Task material ->
================

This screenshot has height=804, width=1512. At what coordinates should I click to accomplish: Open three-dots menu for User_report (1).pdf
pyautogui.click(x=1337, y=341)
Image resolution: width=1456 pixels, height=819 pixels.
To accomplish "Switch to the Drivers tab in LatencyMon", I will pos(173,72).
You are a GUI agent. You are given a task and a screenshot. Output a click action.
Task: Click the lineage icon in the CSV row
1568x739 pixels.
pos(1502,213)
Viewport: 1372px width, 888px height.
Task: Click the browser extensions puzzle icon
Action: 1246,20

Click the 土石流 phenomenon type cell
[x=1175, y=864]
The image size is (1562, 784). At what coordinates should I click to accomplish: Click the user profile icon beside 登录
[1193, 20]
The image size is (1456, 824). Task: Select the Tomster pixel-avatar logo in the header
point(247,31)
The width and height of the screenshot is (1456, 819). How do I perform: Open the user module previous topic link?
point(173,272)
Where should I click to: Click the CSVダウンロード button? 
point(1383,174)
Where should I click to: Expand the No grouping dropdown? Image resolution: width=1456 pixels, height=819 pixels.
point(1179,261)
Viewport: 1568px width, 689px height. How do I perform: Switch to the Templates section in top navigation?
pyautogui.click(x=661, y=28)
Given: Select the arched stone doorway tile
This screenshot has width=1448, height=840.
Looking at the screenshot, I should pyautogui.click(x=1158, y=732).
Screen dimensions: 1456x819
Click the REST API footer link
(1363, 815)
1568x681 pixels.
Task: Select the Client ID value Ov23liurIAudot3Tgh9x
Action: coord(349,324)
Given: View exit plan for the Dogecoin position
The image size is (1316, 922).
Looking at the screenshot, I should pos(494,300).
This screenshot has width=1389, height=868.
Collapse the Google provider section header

================

Work item -> Copy out exactly the lines that begin at the one with "Click the REST API footer link" and end at the close of the material above; nothing else belongs in the answer.

Exercise answer ->
Click the REST API footer link
(1363, 815)
1568x681 pixels.
Task: Select the Client ID value Ov23liurIAudot3Tgh9x
Action: coord(349,324)
Given: View exit plan for the Dogecoin position
The image size is (1316, 922).
Looking at the screenshot, I should pos(494,300).
This screenshot has width=1389, height=868.
Collapse the Google provider section header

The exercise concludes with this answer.